Spiritual Disciplines – Simplicity and Service

This past Thursday at CSF we continued our discussion of the spiritual disciplines.  Once again we tackled two of them – simplicity and service.

Luke 12:13-33 was our primary text.  Here Jesus warns against greed, telling the crowds to beware storing up things for yourself but not being rich towards God.  From this we see the challenge of simplicity.  Over and over the Bible warns against wealth, as Foster says in Celebration of Discipline, “The biblical injunctions against the exploitation of the poor and the accumulation of wealth are clear and straightforward” (82).  I have seen many stories of people who take a scissors and cut all the verses about money out of the Bible.  They are not left with much Bible.

Yet simplicity is not simply poverty.  It is not so much about what you have as to how tightly you hold on to it.  If anything, there is sometimes a false dichotomy built between helping the poor and creating beautiful architecture, for example.  I have been guilty of this in my life.  There have been times I have been very critical of churches who spend money on a beautiful building.  I now believe this attitude buys into a myth of scarcity, as if God only has enough money for one.

That said, some things are a waste of money.  A well-known creationist organization is building a replica of Noah’s Ark and asking for donations.  For $500 a month for 10 months you can have your very own beam!  This is a total waste of money.  If you had an extra $500 a month there are myriad better ways you could use it.  In the same way, if you are a pastor of a church that gets big and you have the choice between buying the biggest house in your community with 3-4 times as many bedrooms as people in your family, that too is just plain wrong.  The prophets in scripture spoke publicly against the greed of some and there is certainly a place for that in our world.

On another level though, things are not so simple.  It might be nice if the Bible had a chart for us so that we knew what amount of income was okay.  We humans want laws.  But we don’t get any.  When I analyze my own life I can say I am doing well in the discipline of simplicity compared to some people, while others may look at me as quite greedy.  So it is not sinful to have a house or to create a beautiful worship space (I admit, the cathedrals I saw in Spain, making me wonder if I am on earth or in heaven, influenced me in this).  And those who give the most to the poor are not automatically living the simple life.

Jesus says that when you give do not let your right hand know what your left is giving (Matt. 6:2-4).  Lest we turn this into a law, we need to remember that we can follow the letter and give in secret and still be proud.  These challenges of spiritual discipleship cannot be reduced to a few laws or rules.  I think it is more likely that as we live in relationship with God, surrounded by a community of Christians, and immersed in prayer and scripture, that we discern what it looks like for us to live simply.  Simplicity for one person may look different then for another.

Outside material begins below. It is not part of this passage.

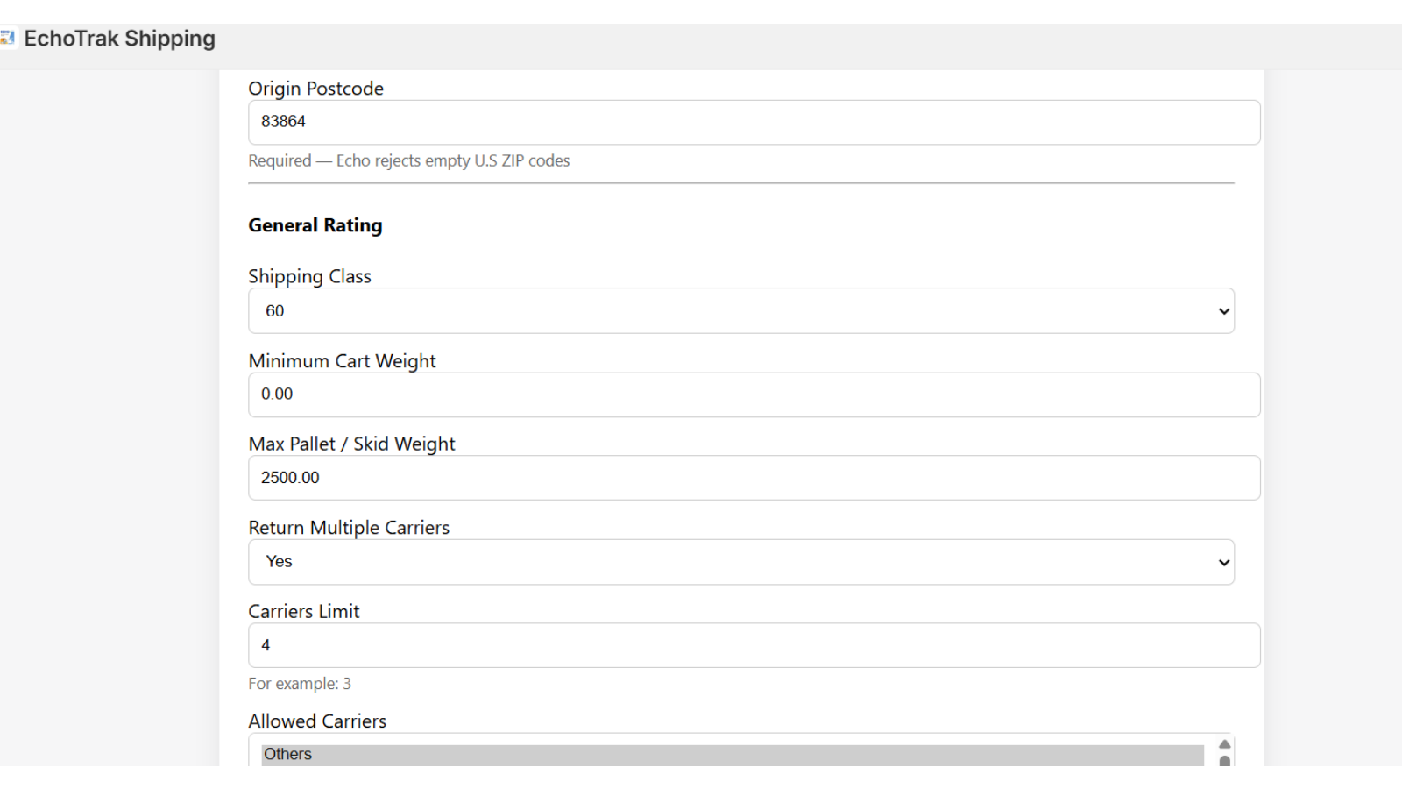Click the General Rating section heading

[x=315, y=225]
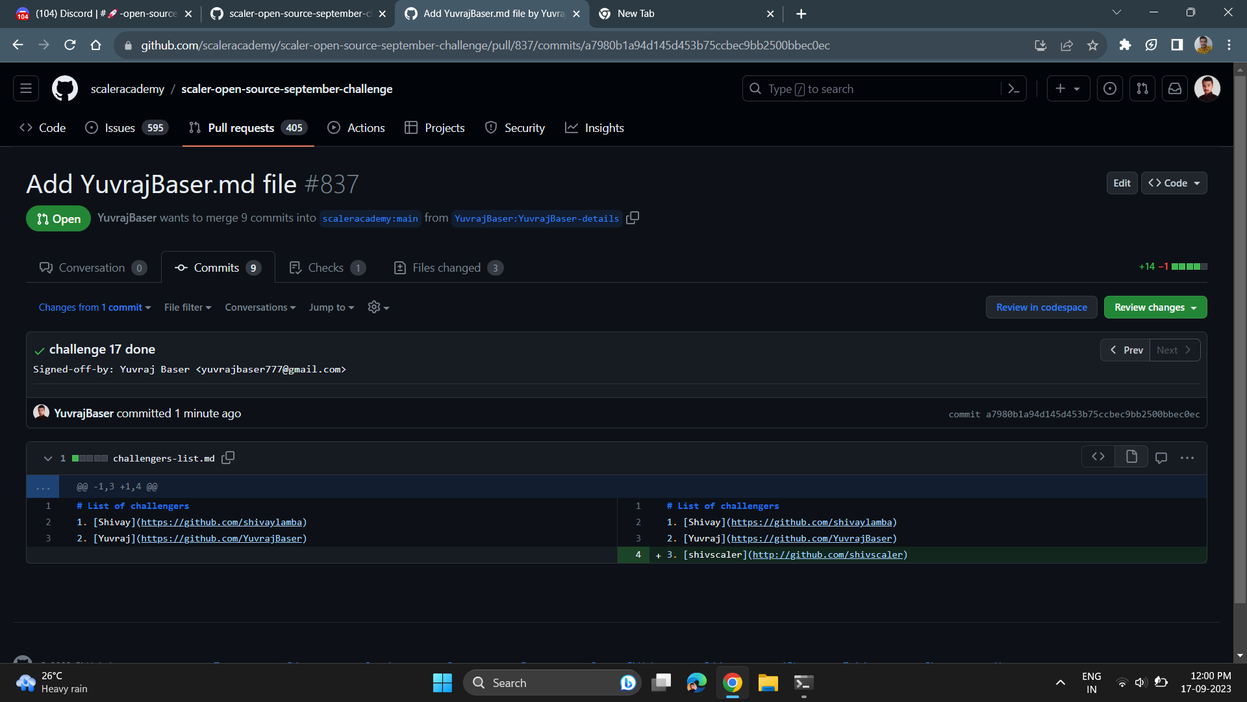Follow the shivscaler GitHub link
This screenshot has width=1247, height=702.
(828, 554)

Foster’s solution is to follow Jesus’ teaching – seek first God’s kingdom and everything else will be made known.  But again, beware reducing this to a law:

“Should a person get a suitable job in order to exert a virtuous influence? His answer: no, we must first seek God’s kingdom. Then should we give away all our money to feed the poor? Again the answer: no, we must first seek God’s kingdom. Well, then perhaps we are to go out and preach this truth to the world that people are to seek first God’s kingdom? Once again the answer is a resounding: no, we are first to seek the kingdom.”

Just as simplicity cannot be reduced to a chart, rule or graph, nor can service.  When we talk about service on campus we tend to talk about programs – go to the after-school program, ring bells for the Salvation Army, come on spring break mission trip.  These are good things, but they do not automatically show we are living a life of service.  Service as a discipline is a lifestyle.  For some of us, especially at the beginning, forcing ourselves to schedule the service may be necessary.  It is a first step to developing a lifestyle of service.

But it is so tempting for these programs to miss the point.  When we sign up for a program, it is public.  Perhaps we go on the mission trip because everyone else is.  As the leader there have been a few times, such as after Hurricane Katrina, where we got a bit of local publicity for the trip.  Admittedly, that feels nice.  If we start going down this road though, service becomes more about us then the other we are serving.

As Foster puts it:

“We must see the difference between choosing to serve and choosing to be a servant When we choose to serve, we are still in charge. We decide whom we will serve and when we will serve. And if we are in charge, we will worry a great deal about anyone stepping on us, that is, taking charge over us. But when we choose to be a servant, we give up the right to be incharge. There is freedom in this” (132)

I think how well we are doing in service is more revealed by what we do when no one is looking.

How well do I tip my waiter?

Am I willing to assist someone when it would be easy to walk past?

When I get an email asking help for someone at church, and I know 30 other people probably got it, and I already have plans, am I willing to help?  Or do I find easy reasons not to: They don’t know I’m not busy!  Someone else will do it!

What kind of neighbor am I?

Am I serving when no one is looking?

Like all disciplines, who we are when no one is around reveals our true self.